L'Atlante degli italiani / Salviamo il soldato Fognini

TENNIS – Di Gianluca Atlante

Maledetto, verrebbe da dire, quel 31 marzo del 2014, un anno fa. Maledetto quel giorno, entrato nella testa di Fabio Fognini come un proiettile impazzito, pronto a lenire il sistema nervoso del ragazzo di Arma di Taggia che da quel giorno in poi si mise in testa qualcosa, giustamente, di meraviglioso, sapendo però di non poterlo gestire al meglio.

Era numero 13 del mondo, quel giorno, Fabio. Vicino ad una gloria che era stata, nel remoto passato, di Panatta, Barazzutti e Bertolucci, ma diventata di colpo incubo. Quello che oggi il buon Fabio vive male, forse malissimo. Leggendo nelle sconfitte contro Mannarino prima e Sock, un comun denominatore assai preoccupante.

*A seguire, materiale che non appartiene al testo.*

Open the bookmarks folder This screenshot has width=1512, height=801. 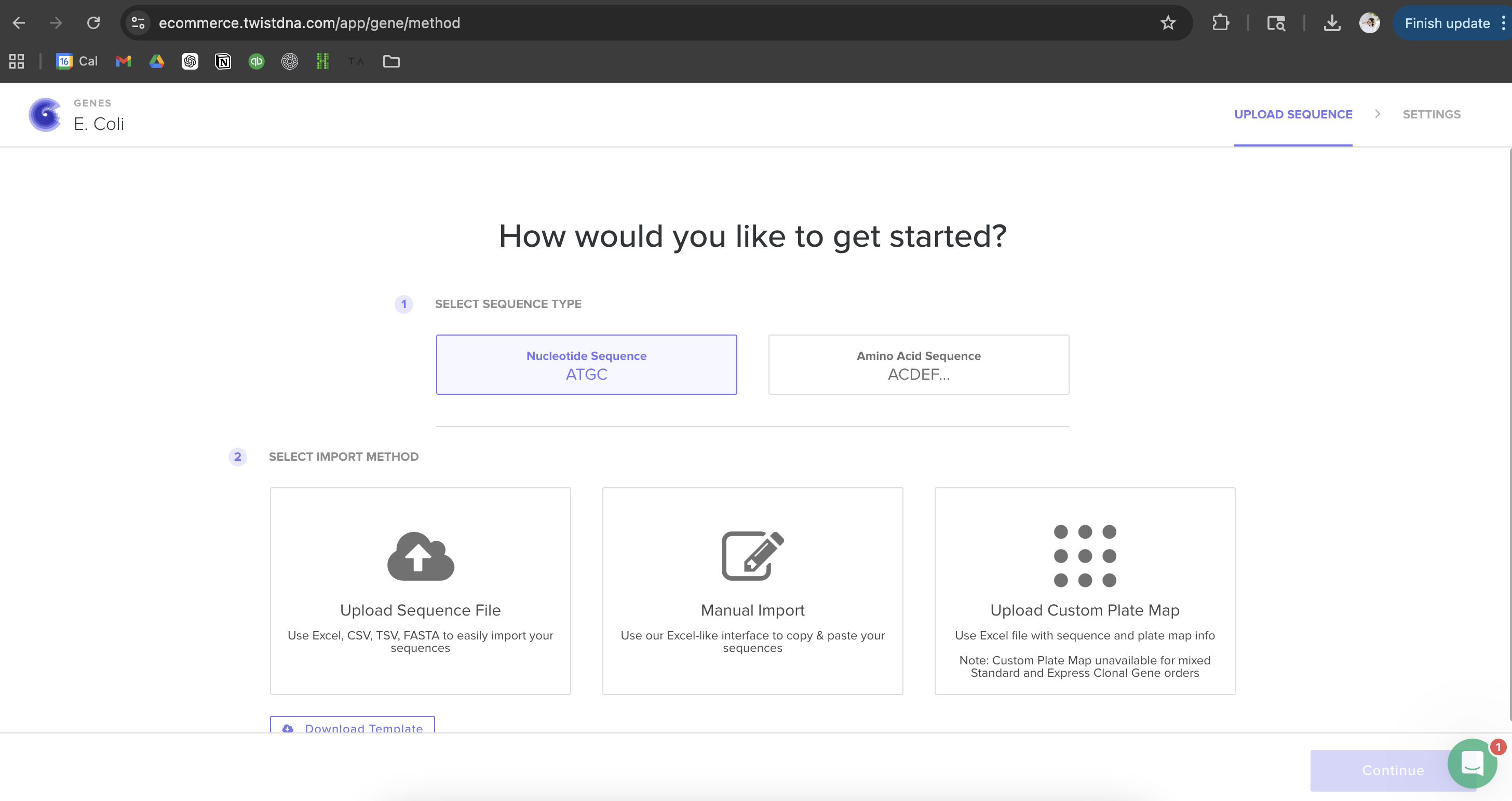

Forse è arrivato il momento di salvare il soldato Fabio. Forse, è arrivato il momento di urlargli a brutto muso, per il suo bene e per il suo immediato futuro, che a 28 anni ancora da compiere può riservargli qualcosa di importante. Continuando di questo passo, però, finirà con il disinnamorarsi di uno sport che gli ha dato tanto e che gli potrebbe offrirgli altrettanto, a patto che lui decida di invertire la rotta. Perché questa rotta va invertita, onde evitare di restare incagliato nello scoglio della desolazione e, se vogliamo, della depressione sportiva che a lungo andare può logorarti.

Deve fare qualcosa Fognini, devono fare molto le persone che gli sono vicino, che gli vogliono bene, che supportano tutto, a patto che lui si scuota. Perché, Indian Wells e Miami ce lo hanno detto, non riesce a fare nemmeno più questo.

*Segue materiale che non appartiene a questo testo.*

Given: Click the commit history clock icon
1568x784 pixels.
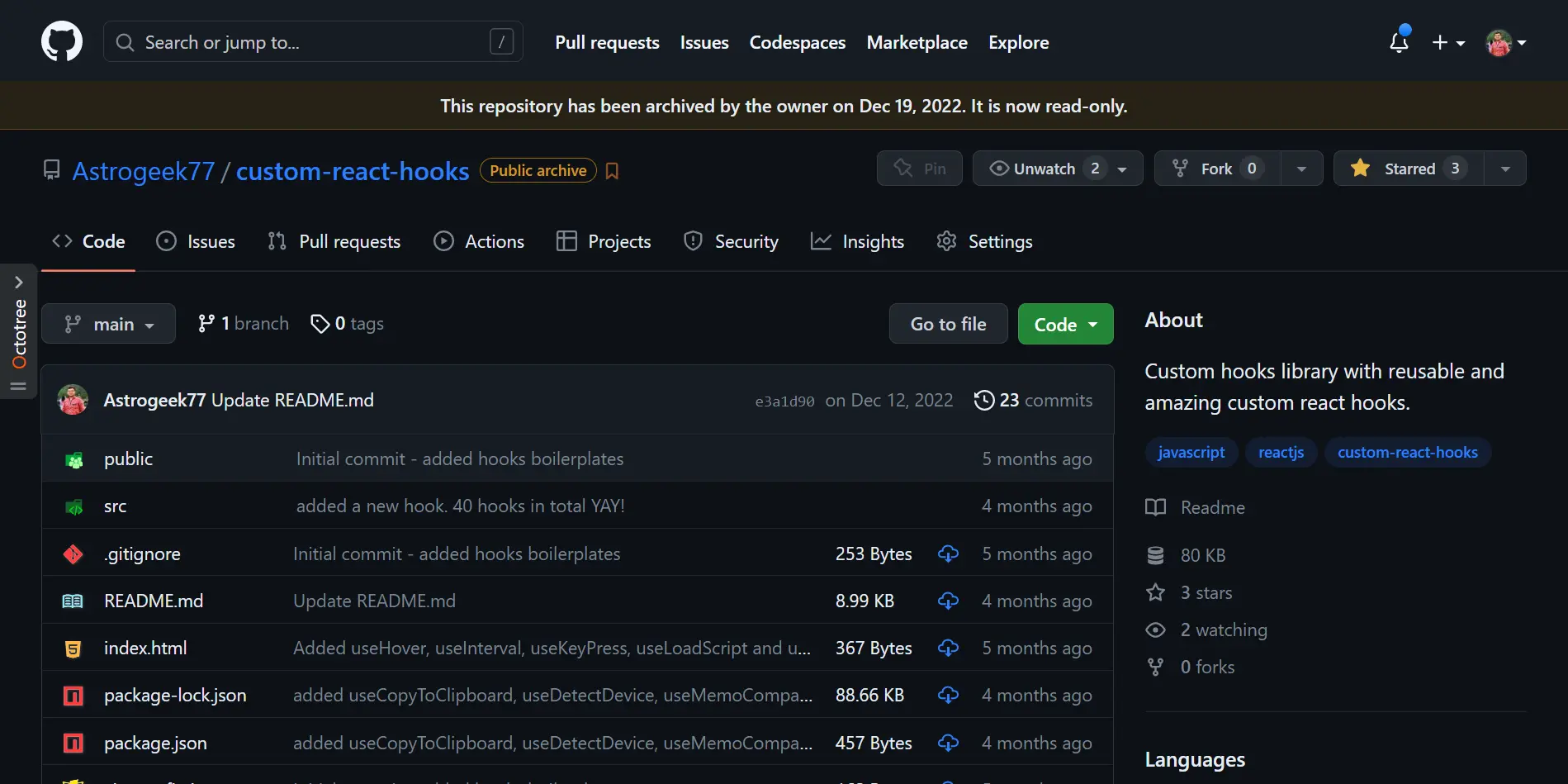Looking at the screenshot, I should [x=983, y=400].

Dalla Coppa Davis, alla Florida: un susseguirsi di figuracce, che non sono figlie né del suo tennis, né tantomeno della sua voglia innata di urlare al mondo intero la propria rabbia. Qualcuno potrebbe affermare: «Signori, ma questo è il Fognini di sempre». Ci può stare, ma vorremmo giocarci le ultime carte, pensando non ad un bluff ma ad un punto in mano. Di quelli importanti, di quelli che possono farti fare una inversione di marcia, anche quando il codice non lo consente.

Oggi, allo stato attuale delle cose, Fognini non è quel giocatore che serve a se stesso e all’Italia del tennis. Oggi, il talento di Arma di Taggia, va salvato come il famoso soldato di un film che ha fatto storia, la stessa che vorremmo riscrivere a più mani per Fabio Fognini. A patto che lui lo voglia. A patto che, una volta interrogatosi sul da farsi, lo metta in pratica. C’è ancora tempo, sarebbe un peccato sprecarlo.